On a warm, damp night last August my parents, my other brothers and I (up from the city for the weekend) all waited in the Boston station with Ben, who was heading back to Santa Cruz, California, his home for the past year. Because of complicated travel arrangements, he had decided to take the late train, arriving in New York at 3 a.m., spend the early hours with a friend, and then proceed out to the airport for a noon flight.
I was actually the one who gave the first warnings about New York. Ben was carrying a large backpack; he wore shorts and sneakers; and I could see him, with his ready, unsuspecting smile, as the target for all sorts of unpleasantness. Besides, having always avoided cities, he was not exactly what you would call "streetwise."

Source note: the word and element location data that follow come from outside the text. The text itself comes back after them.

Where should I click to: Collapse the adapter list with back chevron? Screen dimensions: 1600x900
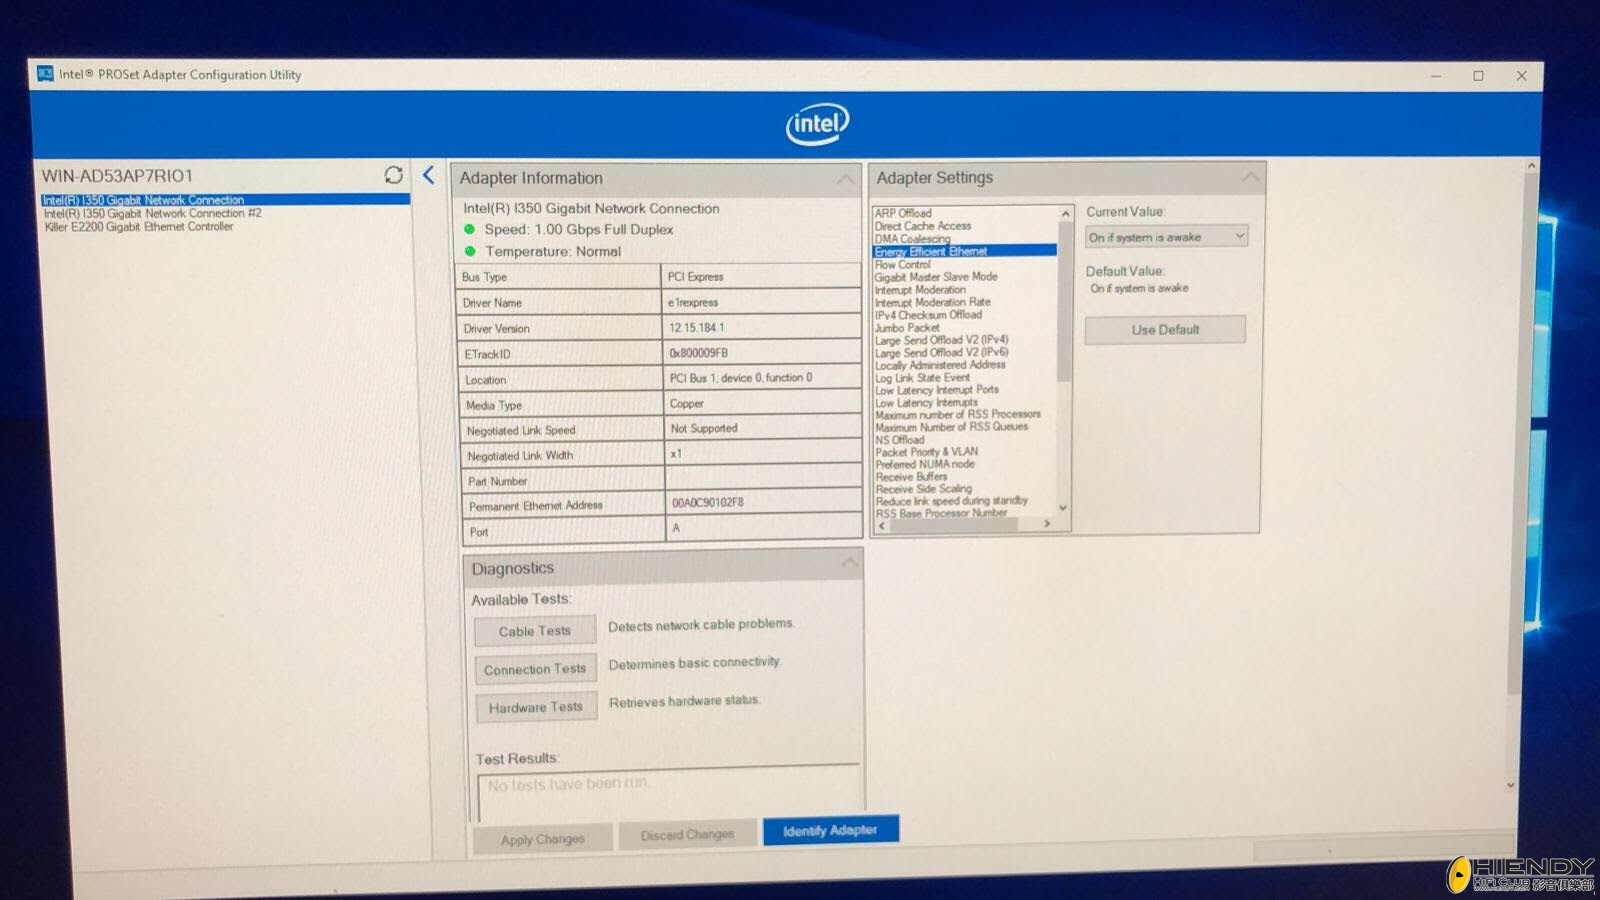(428, 175)
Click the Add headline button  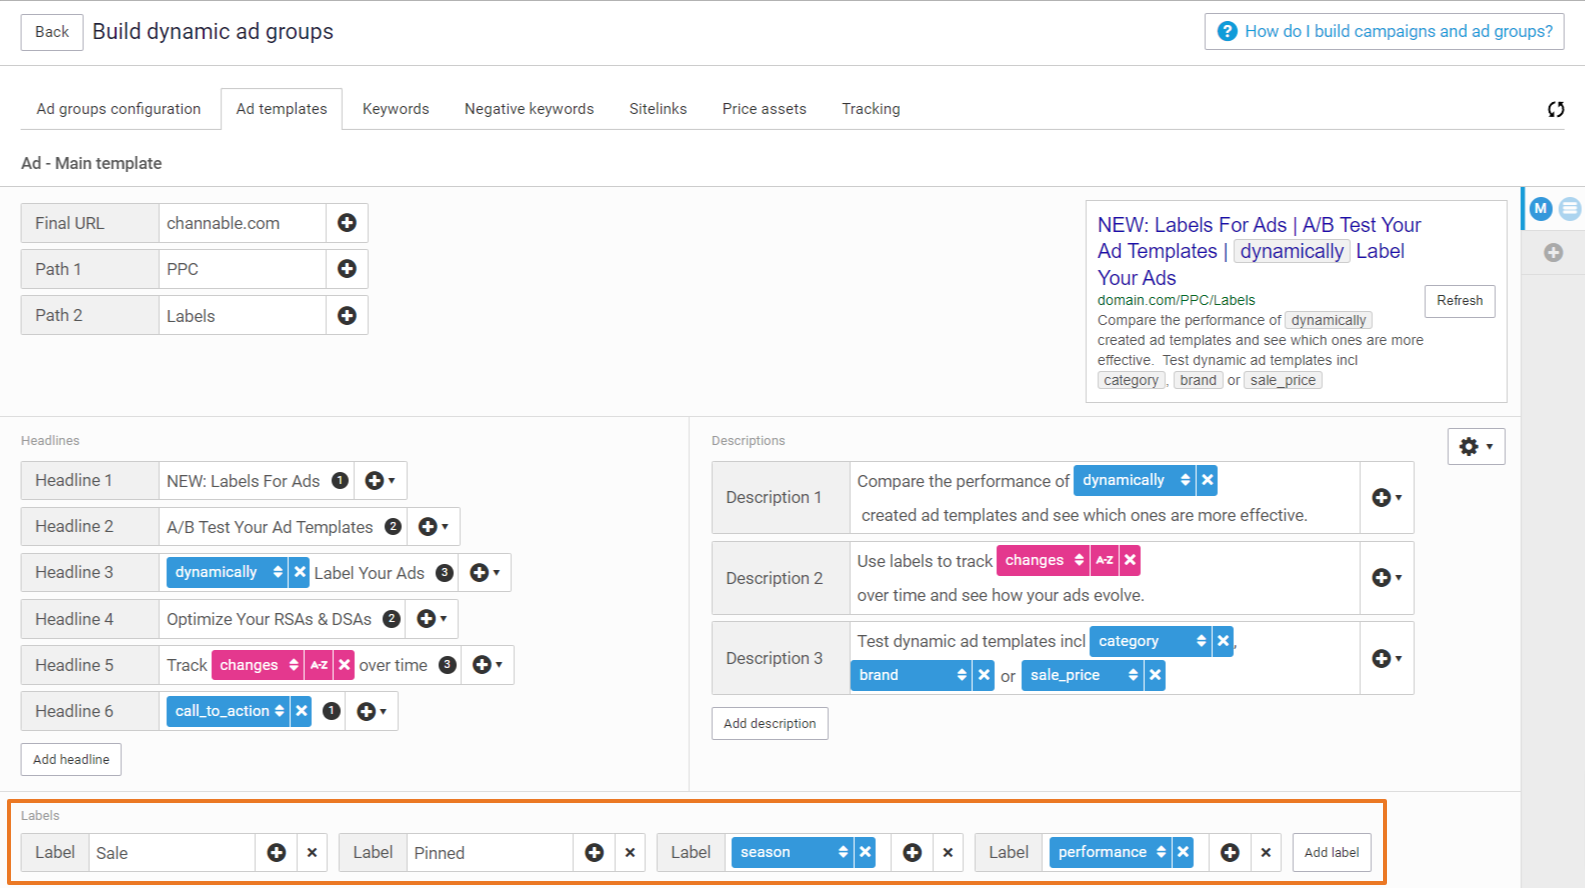[71, 759]
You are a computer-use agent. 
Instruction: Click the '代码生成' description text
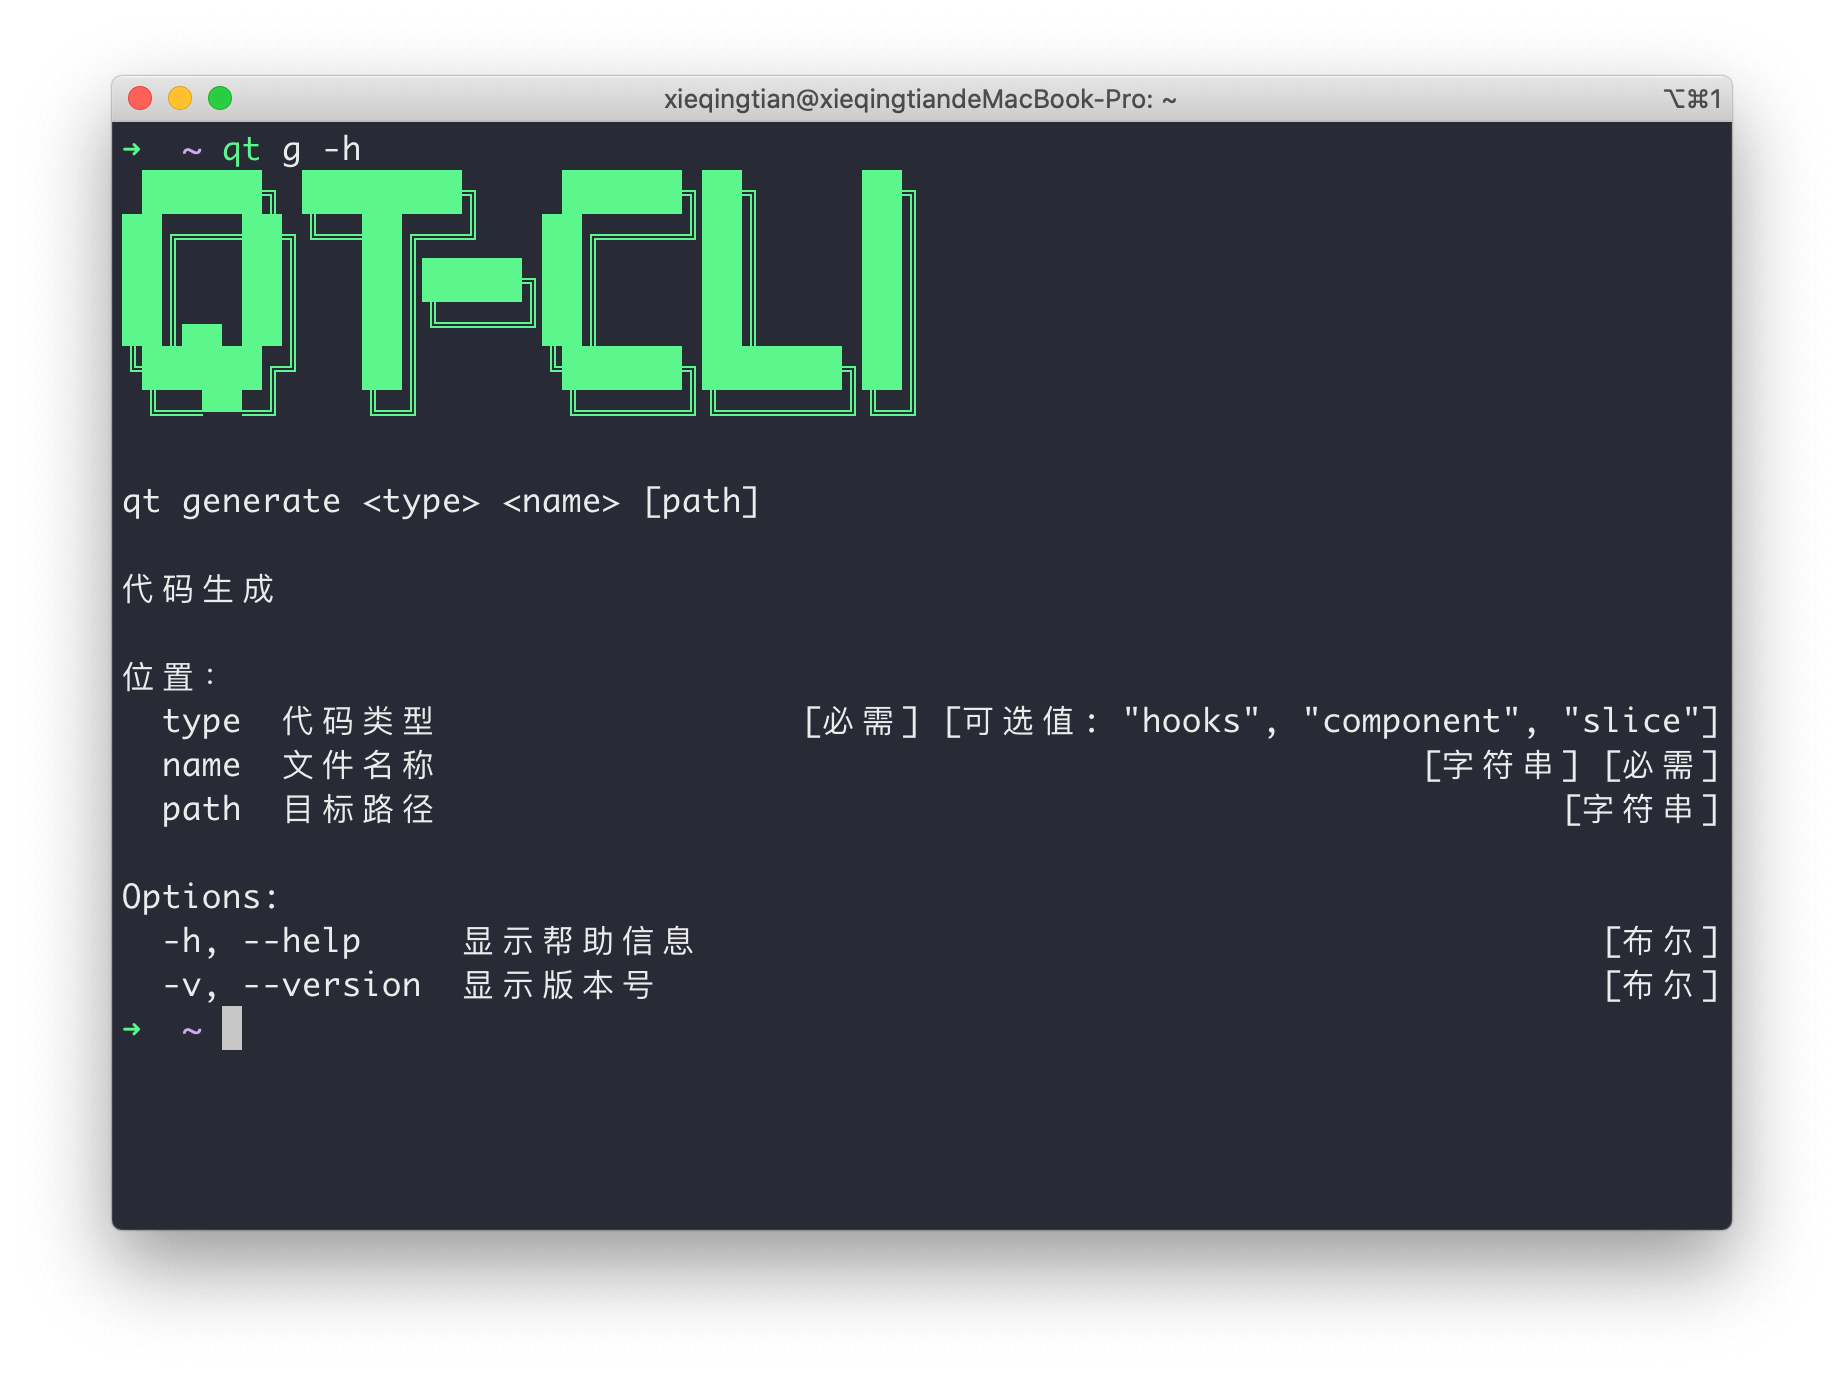coord(198,589)
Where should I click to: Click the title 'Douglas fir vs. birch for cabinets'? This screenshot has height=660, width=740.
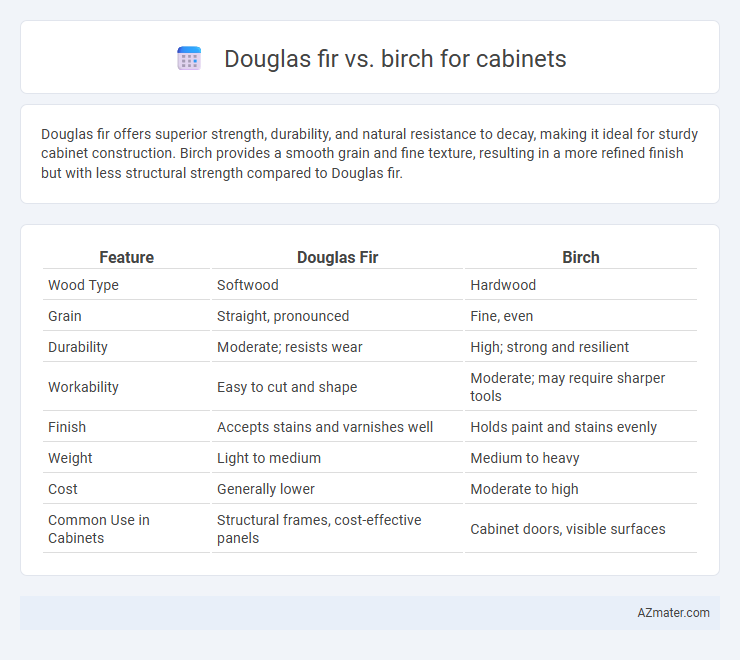click(x=395, y=59)
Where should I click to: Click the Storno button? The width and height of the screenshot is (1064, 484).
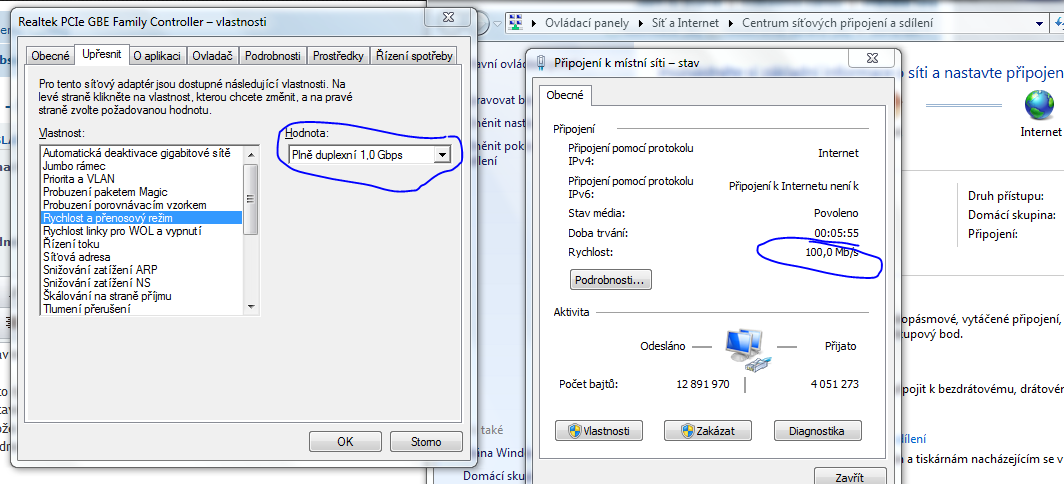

"Take a taxi straight to conrad's apartment. Don't take the subway," I advised him, fearing he would otherwise stick to his usual principles of frugality and public transportation.
"Don't leave your pack anywhere," cautioned my father.
"Count your change. Don't let the cabdriver cheat you. And be sure you have Conrad's address ready so he doesn't take you all over the place," my mother added.
"OK, OK. I've got it here. I'll be fine." Ben patted his shirt pocket and checked his watch. When the train's departure was announced, he made the last rounds of farewells, hugs, and kisses; and then he stepped up past the conductor and was gone.
We heard from him sooner than we expected.
AT 8 o'clock the next morning he telephoned.
"Can someone go up to my room and look on my bureau or on the floor for a little piece of yellow paper that has Conrad's address on it. It must have fallen out of my pocket."
"But where are you?" my mother exclaimed.
"Oh, the taxi driver took me home with him."
"Hism home?!?"
We all gathered around our end of the telephone, not quite believing.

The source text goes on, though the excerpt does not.